■ Dataset:
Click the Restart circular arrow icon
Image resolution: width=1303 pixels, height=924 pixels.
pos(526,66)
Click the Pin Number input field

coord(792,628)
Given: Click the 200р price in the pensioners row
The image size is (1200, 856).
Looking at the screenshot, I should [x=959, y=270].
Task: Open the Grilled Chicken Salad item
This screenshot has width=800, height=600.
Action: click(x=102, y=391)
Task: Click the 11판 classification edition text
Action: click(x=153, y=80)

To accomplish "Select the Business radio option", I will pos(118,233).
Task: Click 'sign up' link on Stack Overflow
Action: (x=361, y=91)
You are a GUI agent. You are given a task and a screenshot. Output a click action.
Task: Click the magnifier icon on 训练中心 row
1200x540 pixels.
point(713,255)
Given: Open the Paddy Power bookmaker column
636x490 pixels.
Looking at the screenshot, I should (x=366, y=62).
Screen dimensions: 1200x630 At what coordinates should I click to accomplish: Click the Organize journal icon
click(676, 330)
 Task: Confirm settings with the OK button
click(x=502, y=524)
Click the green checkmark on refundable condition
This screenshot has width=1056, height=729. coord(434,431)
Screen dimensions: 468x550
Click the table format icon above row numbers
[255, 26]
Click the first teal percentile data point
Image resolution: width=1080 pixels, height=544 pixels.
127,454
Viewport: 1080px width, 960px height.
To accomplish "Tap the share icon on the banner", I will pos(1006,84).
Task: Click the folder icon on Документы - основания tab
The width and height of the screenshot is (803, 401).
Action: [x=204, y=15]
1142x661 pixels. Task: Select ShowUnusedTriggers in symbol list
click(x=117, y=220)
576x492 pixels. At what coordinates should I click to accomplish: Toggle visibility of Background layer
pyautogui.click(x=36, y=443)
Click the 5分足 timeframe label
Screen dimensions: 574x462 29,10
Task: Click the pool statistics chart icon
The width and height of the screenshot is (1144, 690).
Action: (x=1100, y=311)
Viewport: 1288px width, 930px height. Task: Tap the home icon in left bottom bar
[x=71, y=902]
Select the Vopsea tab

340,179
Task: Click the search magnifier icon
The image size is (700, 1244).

■ Problem requirements:
Wherever the string "magnifier" occurs in a line of the listing above, count that line, and report only the total.

■ Solution for this task:
2